By the way, from one of the Stockfish devs...an open letter to the DeepMind team:

"Dear Sirs,

Please let me congratulate you on your amazing achievement in developing AlphaZero chess!   As someone who completed a thesis in neural networks back in the 90's,  I could not be more amazed at how far you have been able to advance the field.

I can't speak for the entire Stockfish team so I simply speak as one of its open source contributors.  If you read other posts on this forum or talkchess.com however you may find that what I'm about to point out may mirror the sentiment of others in the computer chess community as well.

AlphaZero won the 100 game match against Stockfish very  impressively by a total score of 28 wins and 72 draws and 0 loses.  This translates to an Elo difference of 100.  However the details of the match described in your paper show that this match might have been much closer and more interesting  had it not been for some IMO rather unfair conditions.  These might not be immediately obvious even to those using chess engines on a regular basis.

1) In the match version 8 of Stockfish was used which is now over a year old.  The latest version of Stockfish is over 40 Elo stronger in fast self play.
http://tests.stockfishchess.org/tests/view/5a23e7c10ebc590ccbb8b6d8
When consulted the Stockfish team always enters the latest version into serious competition such as TCEC.

2) The 1GB amount of memory used for the hash table on a 64 core machine with 1 minute per move is sorely inadequate.  Stockfish displays the % of hash used so anyone can see how quickly it fills up.   An reasonable amount of memory would likely have been around 16 times more at 16GB.  The reason this is especially critical with many threads is because Stockfish uses the hash as the main mechanism through which all threads communicate(aka Lazy SMP).  It is almost certain that this resulted in another significant Elo reduction in Stockfish.

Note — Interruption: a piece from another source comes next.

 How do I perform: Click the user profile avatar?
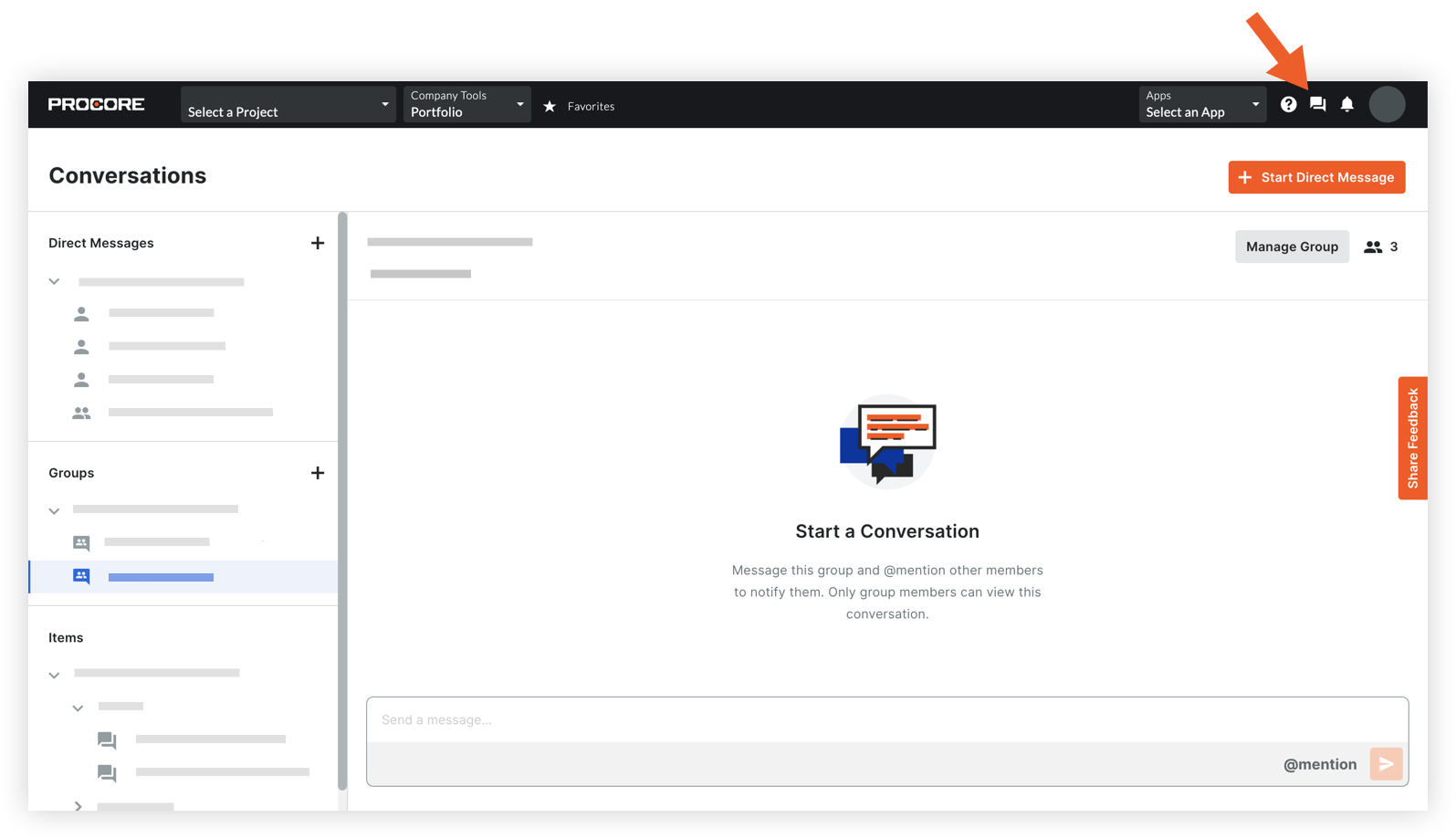tap(1387, 104)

3) Much effort has been put into making Stockfish understand which positions are critical and which are not.  Based on this Stockfish manages its clock very carefully spending significantly more time on some positions during a game and very little on others.   Disabling this feature and forcing Stockfish to use its time based on your same 1 minute for every move time control results in yet another large Elo reduction.

Since the Stockfish team wasn't contacted prior to the match I believe the issues outlined above were simply a result of unfamiliarity with the Stockfish engine.   With the above issues corrected  the 100 Elo gap should change quite significantly.  I believe you are interested in a fair match more than winning and it is therefore my hope that a second proper rematch can be played for the benefit of both scientific research as well as the chess community.  I wish to thank you for the tremendous contribution you have made to computer chess with a completely novel approach and hope that Stockfish has been a useful competitor for your testing.  Please don't hesitate to contact myself or the Stockfish team in the future.  We are your fans.

Sincerely 
Michael Stembera(Fisherman)"

JBabkes

wink.png

SmyslovFan

Thank you for sharing that letter, @btickler.  It goes explicitly against much of what Elroch has been saying, and corroborates what other Stockfish experts said immediately after the match.